Multimedia File Viewing and Clickable Links are available for Registered Members only!!  You need to or

It’s a vitamin/mineral/fish oil supplement, all over the counter stuff. It’s up to an 81% success rate of those who try it and respond to the survey so you’re just shooting yourself in the foot if you don’t give it a shot. I’m 3 years pain free on it after a 30 plus year track record with episodic CH. Best of all, it’s healthy for you even without CH!

As of January 20, 2013, the compiled raw data indicates an efficacy of 80%. 240 out of the 300 CH'ers who have started this regimen and stayed on it for a month or more have experienced a significant reduction in the frequency and severity of their CH... 78% of the 300 CH'ers experienced a pain free response and 60% of the 300 have remained essentially pain free. Episodic and chronic CH'ers respond to this regimen at roughly the same rate.

Preliminary survey results indicate most of these CH'ers were pain free before the end of the third week with some responding in a little as 12 to 24 hours. The average time to respond is five days

So all that follows will be worthless I hope……….but still…

1: A good prevent med. A med I take daily, while on cycle, to reduce the number and intensity of my attacks. I use lithium, it blocks 60-70% of my attack. Verapamil is the most common first line prevent, topomax also has a loyal following. Some have to combine lithium and verapamil together to get relief.

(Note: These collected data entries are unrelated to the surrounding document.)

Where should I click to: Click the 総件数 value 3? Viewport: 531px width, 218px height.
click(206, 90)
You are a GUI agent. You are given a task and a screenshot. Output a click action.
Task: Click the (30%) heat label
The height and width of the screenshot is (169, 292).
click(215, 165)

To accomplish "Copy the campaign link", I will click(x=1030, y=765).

2: A transitional med. Most prevents will take up to 2 weeks to become effective. I go on a prednisone taper, from 80 mg to zero over a two week period to give me a break while my prevent builds up. Prednisone will provide up to 100% relief for many CH’ers but is harsh on the system and should only be used for short periods of time.

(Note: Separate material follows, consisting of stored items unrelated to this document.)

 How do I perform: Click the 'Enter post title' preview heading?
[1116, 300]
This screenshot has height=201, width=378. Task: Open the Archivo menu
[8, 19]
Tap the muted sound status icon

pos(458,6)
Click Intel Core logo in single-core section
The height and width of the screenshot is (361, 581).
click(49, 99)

3: An abortive therapy, the attack starts, now what? Oxygen should be your first line abortive. Breathing pure 02 will abort an attack for me in less then 10 minutes, that’s completely pain free. Having it at home is critical as the faster you can get on it, the faster you can abort the attack. Read this link as it must be used correctly or it will not work

Multimedia File Viewing and Clickable Links are available for Registered Members only!!  You need to or

This link will show you how to get set up with welding oxygen:

Multimedia File Viewing and Clickable Links are available for Registered Members only!!  You need to or

Imitrex nasal spray and injectables are very effective abortives. I use the injectables, they’re expensive, and I rarely use them, mostly just when I get caught away from the oxygen. The pill form generally works too slow to be effective for CH’ers.


For now, get some energy drinks. Rock Star, Monster, any containing the combo of caffeine and taurine, chug it down as fast as you can when you feel an attack starting. Many can abort or at least really reduce an attack using these.

Finally, visit our sister board for “alternative” treatment methods outside of mainstream medicine. As you’ll see from all the success stories on this board, there is something to it.

clusterbusters.com


Read everything you can on this board, if you are a CH’er, knowledge is your best ally. We’ll help you all we can.

Joe

Hi I'm 21 years old started having clusters at 18 and just got diagnosed with them. I was prescribed sumatriptan injections. I didn't get the injections until after I was out of a cycle so I don't know how well/effective they are in treating clusters. Has anyone had success with them and how much do they cost you? Mine are expensive even with health insurance, I don't know how anyone can afford them long term.

My neurologist suggested taking riboflavin (B2) and magnesium as headache preventatives has anyone had luck with that combination and should I just ask my neurologist to write a prescription for oxygen?